We agreed it would be better not to spend time wordsmithing as long as the logic is there. We want to be able to set these notices by service desk and patron group. Darcy will talk to the developers and get back to us. We also need to be able to print receipts on the fly (already there) as well as send them by email.
There was some discussion about fees/fine notices – where are they sent from and who gets the fee/fines?
2. Tania and Item States: She and Emma are looking for use cases that do not fit into the normal procedures:
- Things that don’t seem to fit the 3 part model
- Things that don’t move neatly from Needed for → Process/Availability=in process → Availability=available
- Processes that are not preceded by Needed For i.e. users has not cherry picked items ahead of time, and processes occur as a result of some other condition in the moment
Examples could be long missing/suppressed from catalog that has been returned and now needs to be sent to cataloging for re-instatement, or a group of materials that need to be re-classed but are still in circulation. Please send these to Tania and Emma by Wednesday for discussion Thursday.

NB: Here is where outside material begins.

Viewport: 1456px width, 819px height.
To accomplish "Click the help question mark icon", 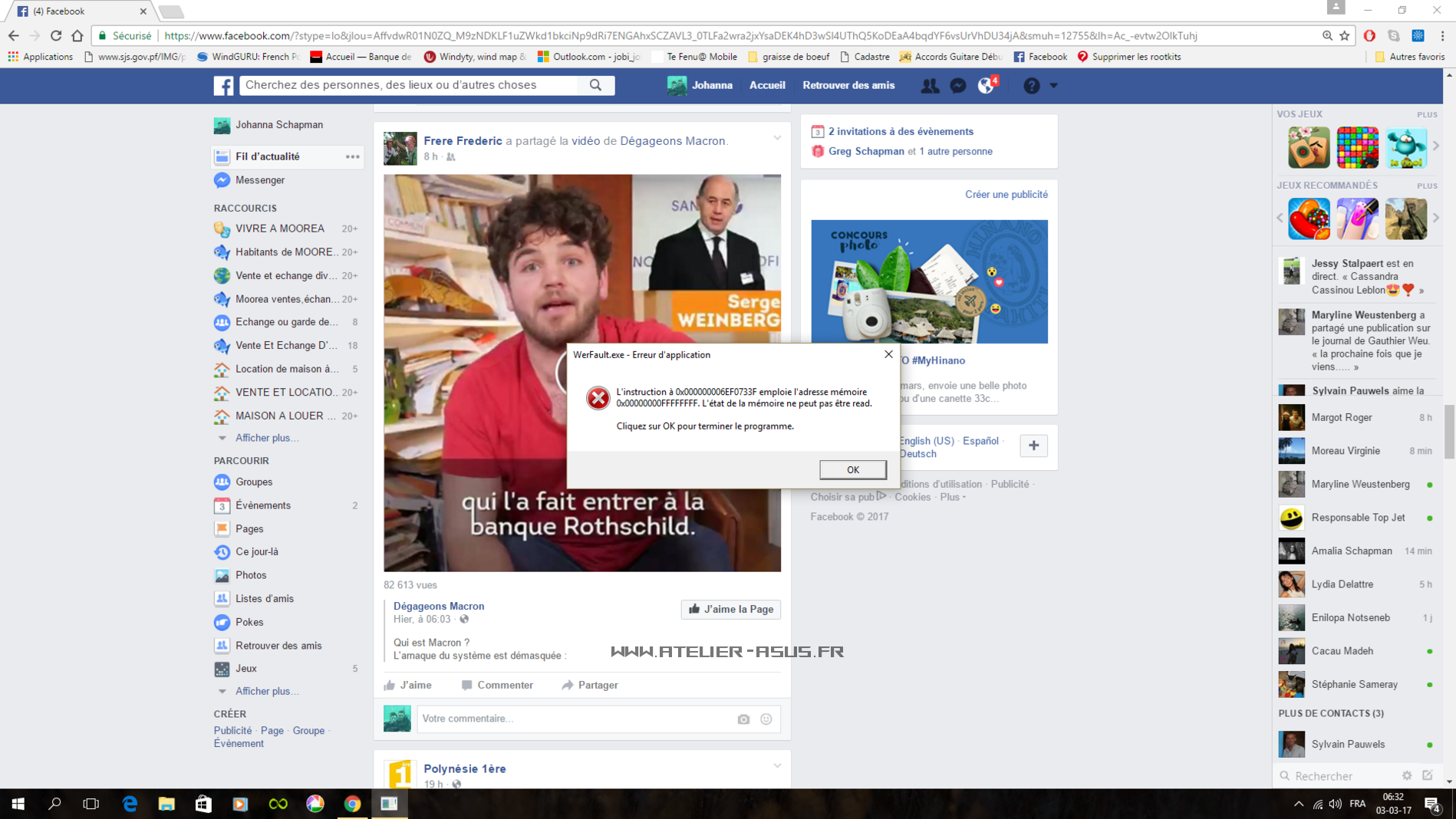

We have not talked through the “mechanics” and will need to talk to the developers to see how they are thinking about it. The concept of flags exist but not sure how it will look.
Cate and NCIP: Lehigh has agreed to develop NCIP! Folio NCIP Planned Work & Technical Questions Many things to Michelle! Please review this and ask others in your shop to do the same. Sys Ops will also be reviewing it. We are hopeful Michelle will be here on Thursday to talk to us about it. SIP2 is still used– will there be someone to work on this issue for us?
3. Emma and Service Points and locations: in the many to many relationship, when an item is checked in at a service point, how does the system know where to send it? In the location set up all services points associated with the item will be shown and the primary service point will be selected.
Questions about how this would work while moving large chunks of materials, probably a batch update sort of thing. Overall, all were comfortable with this.
The “alert at check in” for a location was discussed:
It could be a canned message or free text. This would eliminate a steps of having something in a special location have to be put in transit and then checked in so it gets to the appropriate location. This happens infrequently enough that staff need to have a reminder.